= DATA IN THIS EXERCISE =
—————

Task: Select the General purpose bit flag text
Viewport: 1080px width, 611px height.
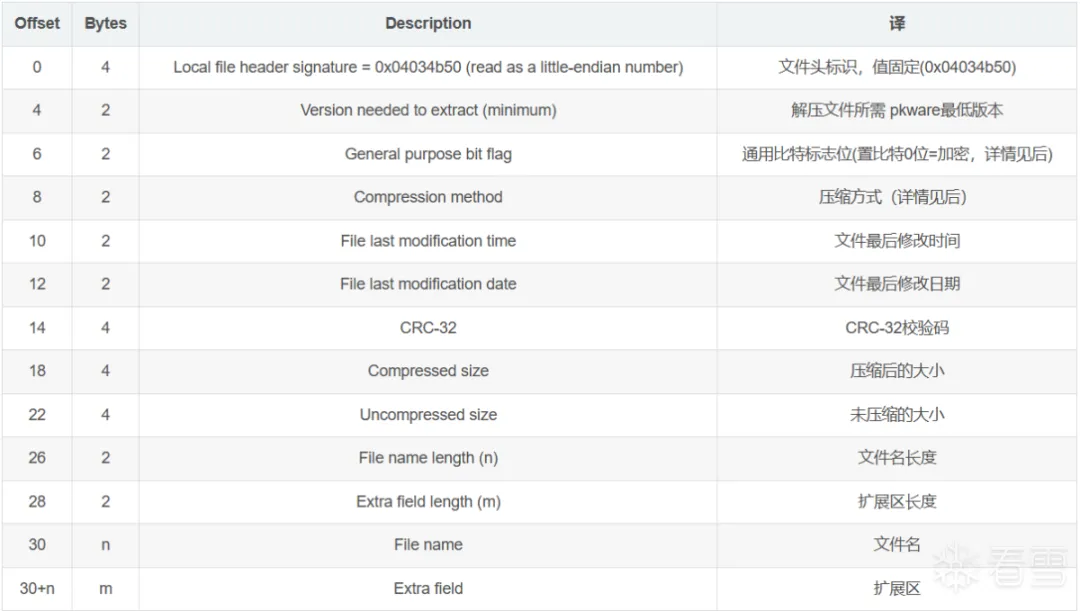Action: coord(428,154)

—————

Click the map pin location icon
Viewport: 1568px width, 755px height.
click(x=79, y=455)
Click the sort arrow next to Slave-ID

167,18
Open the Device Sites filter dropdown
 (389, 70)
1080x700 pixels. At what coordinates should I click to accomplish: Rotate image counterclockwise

—————

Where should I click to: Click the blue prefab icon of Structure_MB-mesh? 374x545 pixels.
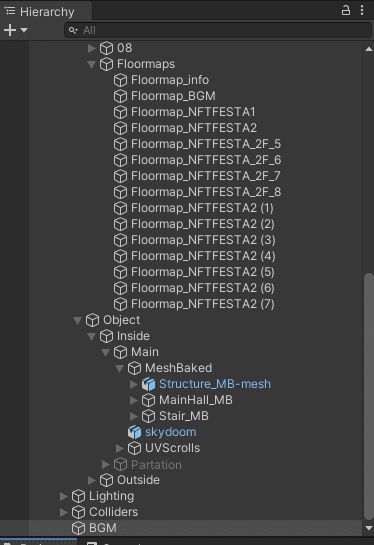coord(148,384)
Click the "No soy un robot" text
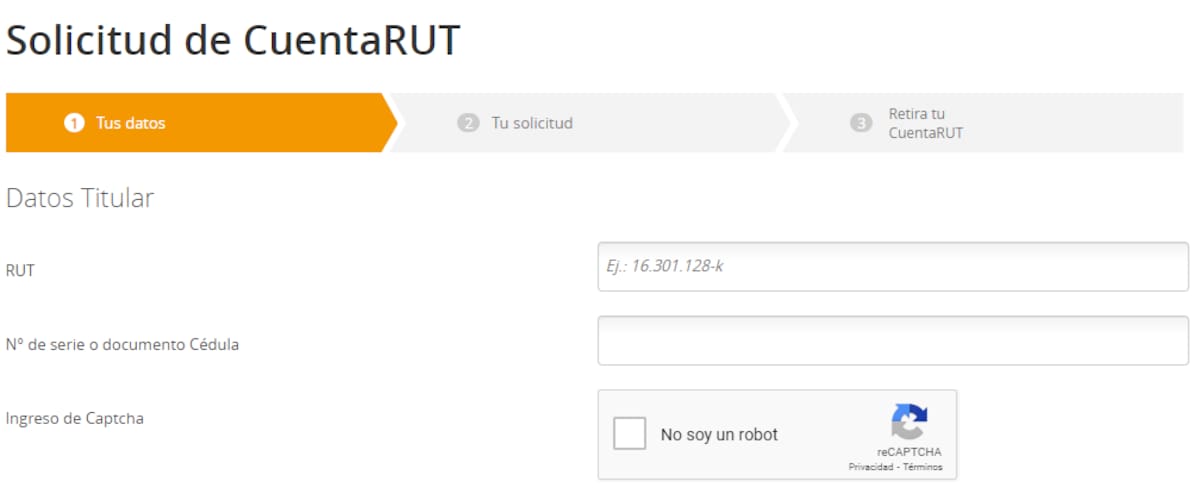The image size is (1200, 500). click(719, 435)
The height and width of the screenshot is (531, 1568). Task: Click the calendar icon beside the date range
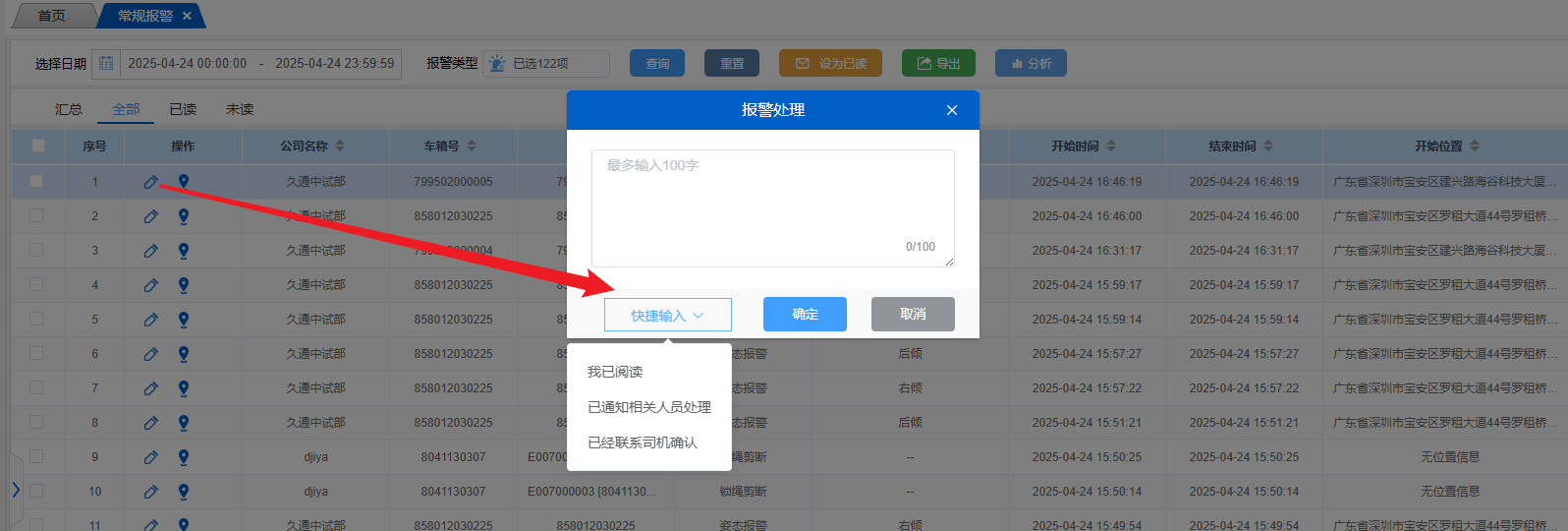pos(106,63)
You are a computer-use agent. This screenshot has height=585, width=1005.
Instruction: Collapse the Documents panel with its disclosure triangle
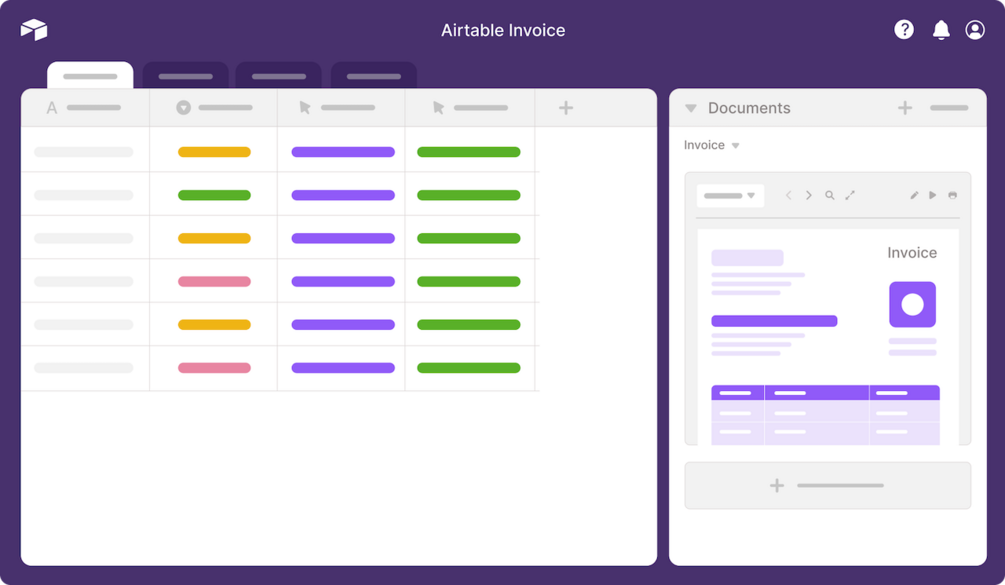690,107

—————

= PROBLEM STATEMENT =
Your answer should consist only of the lines above between the line holding "Open the Device Sites filter dropdown" and the line holding "1080x700 pixels. At", inclusive, each transcribed exactly.

= RESULT OF THIS TASK =
Open the Device Sites filter dropdown
 (389, 70)
1080x700 pixels. At what coordinates should I click to accomplish: Rotate image counterclockwise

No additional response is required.